The simplest (and perhaps sole) case would be "stopping a genocide in progress," like the Indian invasion of Pakistan in 1971. But even in this case, one wonders why we must say (with May) that first strike war to stop genocide is a justified use of force and not aggression, rather than saying that it is aggression, but that such aggression is excusable. After all, the Indian action had all the eminently salient features ordinarily associated with aggression, first use of force, border crossings, intent to overthrow the government (at least in East Pakistan). My colleague Omar Dahbour has written eloquently about the importance of borders, to which May gives rather short shrift. Perhaps "stopping genocide" should be made a specific defense against the charge of aggression, and the 1974 definition, with its clarity and plausibility, let stand.

The examples above show that May's "first wrong, not first strike" doctrine may create intractable problems of justifiability. The same goes for the "provocation" clause. Did the United States provoke Japan into attacking Pearl Harbor by closing off Japanese access to Indonesian oil? Did the Japanese provoke the Americans to cut off the oil because of their invasions of Manchuria and China? Was the occupation of the American embassy in Tehran unprovoked, or did the Americans provoke it by toppling Mossadegh in 1953? These are fascinating problems, but not ones that one would ever want to see debated in an international court, allowing future Milosevics once again to seize center stage.

May's discussion of clause (3) shows him willing to liberalize the strictures of UN Charter art. 51, which permits self-defense only "in the event of armed attack." Cases of pre-emption, he argues (why does a "contingent pacifist" want to make it easier to justify war?), are sometimes not aggression.
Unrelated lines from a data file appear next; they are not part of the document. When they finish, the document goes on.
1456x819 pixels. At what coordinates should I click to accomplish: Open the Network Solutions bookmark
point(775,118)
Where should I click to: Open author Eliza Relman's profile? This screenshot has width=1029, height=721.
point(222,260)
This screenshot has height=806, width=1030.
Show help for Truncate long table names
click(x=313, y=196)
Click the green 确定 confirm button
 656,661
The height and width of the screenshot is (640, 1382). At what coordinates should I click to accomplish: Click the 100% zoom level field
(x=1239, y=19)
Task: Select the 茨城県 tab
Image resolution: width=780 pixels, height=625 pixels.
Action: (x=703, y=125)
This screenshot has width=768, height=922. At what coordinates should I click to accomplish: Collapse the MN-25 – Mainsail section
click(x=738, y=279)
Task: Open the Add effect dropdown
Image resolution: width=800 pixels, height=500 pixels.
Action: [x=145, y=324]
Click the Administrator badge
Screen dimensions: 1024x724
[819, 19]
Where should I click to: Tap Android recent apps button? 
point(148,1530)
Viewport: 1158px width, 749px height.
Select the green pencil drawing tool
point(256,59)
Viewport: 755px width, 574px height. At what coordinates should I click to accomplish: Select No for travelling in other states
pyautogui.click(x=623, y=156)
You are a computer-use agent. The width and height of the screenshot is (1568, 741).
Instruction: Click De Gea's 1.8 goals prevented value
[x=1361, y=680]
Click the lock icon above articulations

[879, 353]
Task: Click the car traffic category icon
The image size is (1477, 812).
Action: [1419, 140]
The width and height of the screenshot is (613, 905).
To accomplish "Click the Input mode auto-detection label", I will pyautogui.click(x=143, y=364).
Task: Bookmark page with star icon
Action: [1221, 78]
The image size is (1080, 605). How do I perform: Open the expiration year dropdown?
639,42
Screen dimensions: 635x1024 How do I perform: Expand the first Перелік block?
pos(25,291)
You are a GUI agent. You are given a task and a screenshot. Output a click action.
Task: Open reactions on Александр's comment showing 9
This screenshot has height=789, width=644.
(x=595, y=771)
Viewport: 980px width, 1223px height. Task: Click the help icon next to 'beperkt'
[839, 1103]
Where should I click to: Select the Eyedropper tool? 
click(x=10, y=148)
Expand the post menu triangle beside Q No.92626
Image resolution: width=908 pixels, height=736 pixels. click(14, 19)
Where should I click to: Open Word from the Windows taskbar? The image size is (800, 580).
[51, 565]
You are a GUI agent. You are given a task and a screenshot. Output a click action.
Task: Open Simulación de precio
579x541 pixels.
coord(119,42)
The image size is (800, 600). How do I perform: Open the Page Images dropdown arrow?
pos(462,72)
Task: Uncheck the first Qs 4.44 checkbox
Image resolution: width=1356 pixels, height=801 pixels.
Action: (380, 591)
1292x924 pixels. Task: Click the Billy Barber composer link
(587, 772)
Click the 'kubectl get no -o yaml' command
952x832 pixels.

My difficulty is both with May and the general presumption, present equally in art. 51, that collective state self-defense is a straightforward extension of individual state self-defense. Suppose that fighting a just war is like permissibly swerving Philippa Foot's runaway trolley. If I have a right to self-defense, I can swerve the trolley away from myself towards a group of five. But a bystander cannot permissibly swerve the trolley away from me towards the group of five, even if the bystander is my ally. Collective defense of an attacked individual state has special consequentialist limits that few authors have surveyed. And if the trolley analogy is correct, we can speak of "swerving a first strike," another reason to retain the 1974 analysis of aggression.

One ambiguity in these discussions is whether we are talking about the crime of aggression in general or the crime of aggressive war. While the Nuremberg indictment speaks of "aggressive war," it is clear that the ICC and May in this book always have aggressive war in mind. But if eight years are to be spent defining aggression, non-military aggression might be considered. Suppose, for example, Russia declared that unless Slovakia provides Russia with uranium at the right price, the supply of Russian natural gas will be shut off. Slovakia refuses, Russia turns off the gas, and ten thousand elderly Slovaks die of the winter cold. Is this not aggression by Russia against Slovakia? Shouldn't there be international remedies and even criminal sanctions in such a case? Furthermore, if we expand the concept of aggression beyond the confines of aggressive war, we have no difficulty classifying terrorist acts as acts of aggression, even if they lack significant features of military operations.

May has a powerful legal mind and a deep emotional aversion to war. In this book it often seems that his head is at war with his heart. The result is a book with a lot of logical turbulence and swirling analytical circles. Readers will enjoy the spectacle of a storm in progress.